El carácter plebeyo, cuando no republicano, de muchos de los novelistas les lleva al tratamiento de la nobleza de una manera satírica o, por lo menos, ácida. La crítica a la aristocracia arranca y se centra en el fracaso de aquella misión ejemplarizante que decía Manuel Bueno. Es decir, se discute no tanto la legitimidad de su origen, como la de ejercicio. Sobre todo se hace notar la ausencia de mecenazgo, que pudo distinguir a la nobleza de otros tiempos. Véase este duro reproche de Insúa: "La high life española sentía horror del talento, desdén por los artistas... La Corte jamás protegía a un poeta, un literato o un filósofo... Los protegidos de la Corte se espigaban entre los mediocres y el previo plácet del valido eclesiástico o la recomendación jesuita."
Sobre el texto anterior cabe hacer un excurso lingüístico.
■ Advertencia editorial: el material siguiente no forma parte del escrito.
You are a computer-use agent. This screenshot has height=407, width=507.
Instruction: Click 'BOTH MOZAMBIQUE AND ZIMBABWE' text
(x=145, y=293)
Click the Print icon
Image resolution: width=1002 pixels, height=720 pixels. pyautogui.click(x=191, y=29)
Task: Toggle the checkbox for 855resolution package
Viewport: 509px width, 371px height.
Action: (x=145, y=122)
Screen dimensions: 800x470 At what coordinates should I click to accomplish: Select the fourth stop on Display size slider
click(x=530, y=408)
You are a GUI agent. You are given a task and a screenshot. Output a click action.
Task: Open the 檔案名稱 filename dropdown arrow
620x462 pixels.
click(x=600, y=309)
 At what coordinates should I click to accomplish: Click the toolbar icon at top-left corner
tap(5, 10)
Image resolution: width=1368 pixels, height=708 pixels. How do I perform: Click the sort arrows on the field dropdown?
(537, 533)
La expresión high life (alta sociedad) se utilizaba mucho a principios del siglo XX. Como es natural, muchos la pronunciaban "gilí", que en caló es un despectivo (tonto, estúpido). La coincidencia de sonidos facilitaba la crítica de la alta sociedad. No deja de ser irónico que, para designar a la clase alta, se eche mano de un gitanismo.
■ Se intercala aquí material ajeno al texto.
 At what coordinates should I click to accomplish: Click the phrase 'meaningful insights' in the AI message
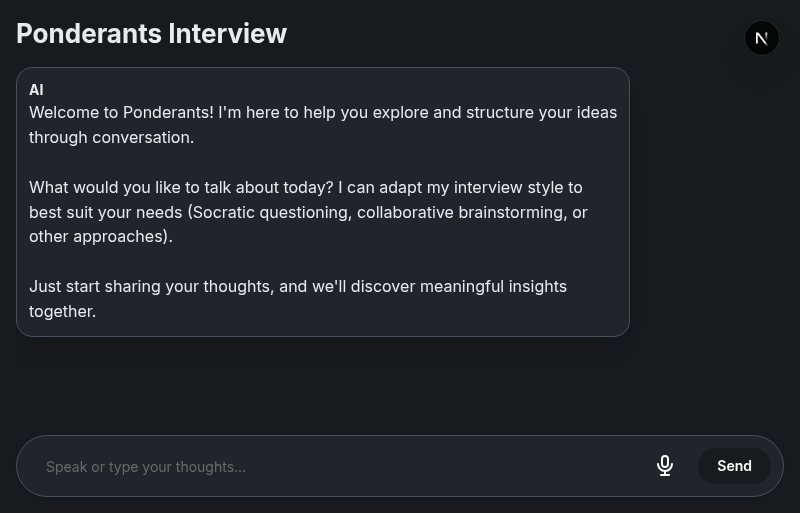[493, 286]
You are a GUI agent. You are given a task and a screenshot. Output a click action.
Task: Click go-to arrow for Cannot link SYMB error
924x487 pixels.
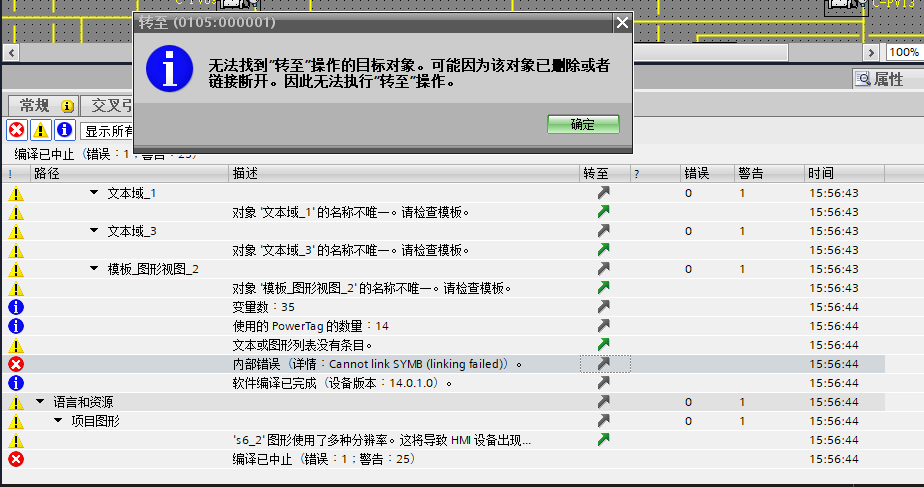pos(603,364)
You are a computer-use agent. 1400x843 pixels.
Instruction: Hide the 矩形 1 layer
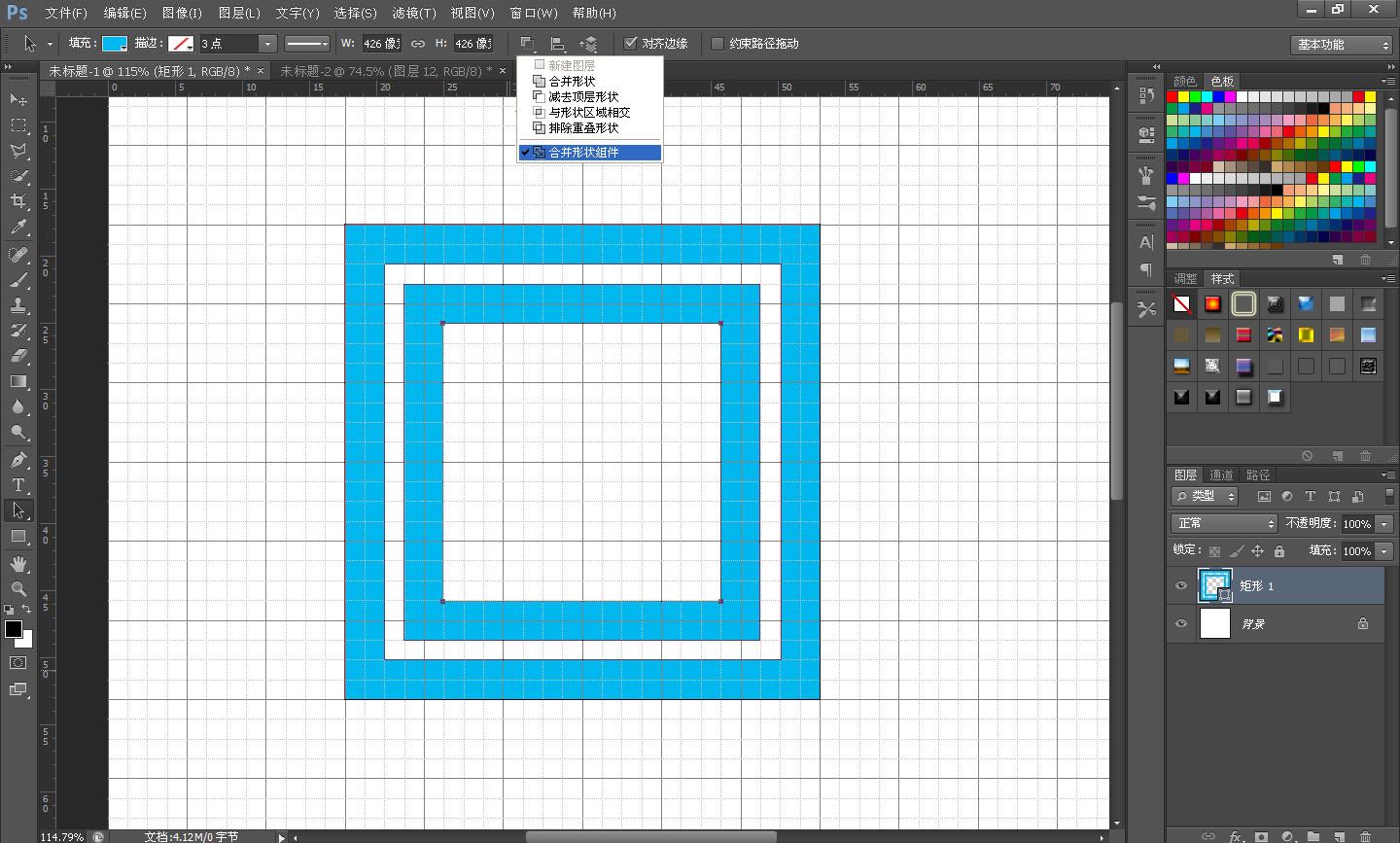point(1181,585)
La evolución de lo hortera y gilí a lo largo del siglo XX supuso, en principio, una exportación de Madrid al resto de provincias y, en segundo lugar, una democratización hacia clases sociales mucho más plebeyas.
El non plus ultra del horterismo se alcanzó a finales de los años 90, cuando manadas enteras de adocenados miembros de la clase obrera, ante el shock del crédito fácil y la influencia flatulenta del estímulo televisivo, se lanzaron en masa a consumir hipotecas, vehículos y bienes que estaban muy por encima de su preparación. Todos recordamos aquellos padres que llevaban a sus hijos al colegio público en todoterrenos, esos amigos que comían con la boca abierta y eructaban hasta ponerse verdes pero tenían un frigorífico especial para los vinos como si supiesen de otros caldos que los de su bilis, el meteorismo de los dúplex con nombres ostentosos (marquesado de tal, ducado de cual, el pazo de esto, residencial de lo otro) y, en zonas especialmente maltratadas por el complejo de inferioridad del provincialismo, la alusión constante a determinados colegios privados como carta credencial de una preparación por encima de la del resto de la piara (he estudiado en los franciscanos, yo foy a los maristas, soy del colegio del Pilar...) y, cómo no, a esos funcionarios de clase A (principalmente profesores de secundaria tras la catarsis de la huelga de 1988 que les redobló el salario y la holganza) que pasaron de repente a desposarse entre ellos y a vestir de Gucci, oler a Chanel, bolsear de Loewe, amueblar sus casas en Artespaña y pederse a las finas hierbas mientras ocultaban su oscuro pasado: que muchos eran hijos de emigrantes de la uva o de gentes del agro. Muchos empezaron con la tentación de una camiseta de jugar al tenis con un reptil cosido al pezón; el resto vino después. Pero por sus bocas se les sigue conociendo aún hoy.
Y es que, amigos míos, conforme todos nos volvimos gilís, lo hortera se adueñó de nuestras vidas. Y hasta la fecha.